- Consigne
Pour chacune des affirmations ci-dessous, dites si elle s’accorde avec le texte sur les états-généraux en répondant par oui ou par non, et citez mot pour mot les termes qui permettent de trancher.
1. Les états-généraux se sont maintenus comme institution jusqu’à l’établissement des libertés modernes.
2. Le souffle libéral avait fini par cesser d’animer le pays avant le XIVe siècle.
3. Ce passage répond déjà à la question de savoir si les états-généraux ont honoré les lettres françaises.

Le XIVe siècle voyait donc se produire une résurrection, un épanouissement de tous ces germes de liberté passagèrement étouffés sous les ruines accumulées ; il cédait, dans ses apparentes audaces, dans ses prétendues innovations, à l’impulsion secrète, irrésistible d’un ensemble de traditions et de coutumes dont nous avons exposé les lointaines origines et les fortunes diverses : il s’inspirait, à son insu, de cette puissante continuité du souffle libéral qui, à travers tant d’épreuves subies, n’avait jamais cessé d’animer notre pays, de faire vibrer son cœur et d’éclater en sentimens nobles et fiers par l’énergie de la parole publique. Quelle influence les états-généraux exerceront-ils, à leur tour, sur l’éloquence politique française, sur l’éducation virile du génie de notre race ? Quelle action efficace, quel rôle utile ou brillant la réunion solennelle des trois ordres va-t-elle réserver et permettre à la parole ? Ces états, qui remontent si haut et si loin dans le passé sous leur forme primitive, ont duré, comme institution, jusqu’à l’établissement de nos libertés modernes : la dernière page de leur histoire est la préface de 1789 ; leur souvenir reste gravé et conservé, en traits ineffaçables, à la base même de nos gouvernemens démocratiques ; dans cet espace de plusieurs siècles, quels orateurs ont-ils suscités ? quels monumens témoignent des talens qu’ils ont mis en lumière, de la science politique qui s’y est révélée et développée, du courage civil et des fermes convictions qui ont illustré leurs débats ? S’ils ont bien mérité de notre pays par leur résistance aux égaremens, aux corruptions du pouvoir absolu, ont-ils pareillement honoré les lettres françaises par quelques hautes inspirations, dignes d’échapper à l’oubli ? C’est ce que nous éclaircirons dans une seconde et prochaine étude.

- Documents fournis
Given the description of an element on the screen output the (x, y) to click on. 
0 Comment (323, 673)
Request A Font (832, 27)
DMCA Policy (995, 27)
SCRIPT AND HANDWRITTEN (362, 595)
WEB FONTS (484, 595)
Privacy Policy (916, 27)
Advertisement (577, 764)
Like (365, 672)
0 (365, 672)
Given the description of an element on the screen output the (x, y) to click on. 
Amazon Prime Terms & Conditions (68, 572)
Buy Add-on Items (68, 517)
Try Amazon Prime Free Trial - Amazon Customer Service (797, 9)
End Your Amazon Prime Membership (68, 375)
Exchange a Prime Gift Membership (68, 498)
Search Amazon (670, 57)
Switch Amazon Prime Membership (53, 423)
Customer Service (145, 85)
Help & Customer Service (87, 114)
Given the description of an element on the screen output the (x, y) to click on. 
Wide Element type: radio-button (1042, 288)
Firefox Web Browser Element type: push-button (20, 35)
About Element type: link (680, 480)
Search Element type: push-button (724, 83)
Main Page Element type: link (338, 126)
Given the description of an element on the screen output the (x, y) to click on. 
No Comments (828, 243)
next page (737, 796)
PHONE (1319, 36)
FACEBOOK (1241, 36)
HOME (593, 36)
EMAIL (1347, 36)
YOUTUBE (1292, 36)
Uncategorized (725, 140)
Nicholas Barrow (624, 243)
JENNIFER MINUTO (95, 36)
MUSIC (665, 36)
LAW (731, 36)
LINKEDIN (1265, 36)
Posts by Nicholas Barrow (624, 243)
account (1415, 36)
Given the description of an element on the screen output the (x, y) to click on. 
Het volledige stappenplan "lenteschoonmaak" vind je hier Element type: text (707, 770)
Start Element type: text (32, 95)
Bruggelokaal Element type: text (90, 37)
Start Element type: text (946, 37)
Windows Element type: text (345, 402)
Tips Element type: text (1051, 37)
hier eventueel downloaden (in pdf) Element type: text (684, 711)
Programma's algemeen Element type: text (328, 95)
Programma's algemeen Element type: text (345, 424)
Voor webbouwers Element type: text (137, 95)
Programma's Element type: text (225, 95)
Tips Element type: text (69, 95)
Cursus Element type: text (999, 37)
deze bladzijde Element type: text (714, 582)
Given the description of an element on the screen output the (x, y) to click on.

- Corrigé
1. Oui : « ont duré, comme institution, jusqu’à l’établissement de nos libertés modernes ».
2. Non : « n’avait jamais cessé d’animer notre pays ».
3. Non : « C’est ce que nous éclaircirons dans une seconde et prochaine étude. »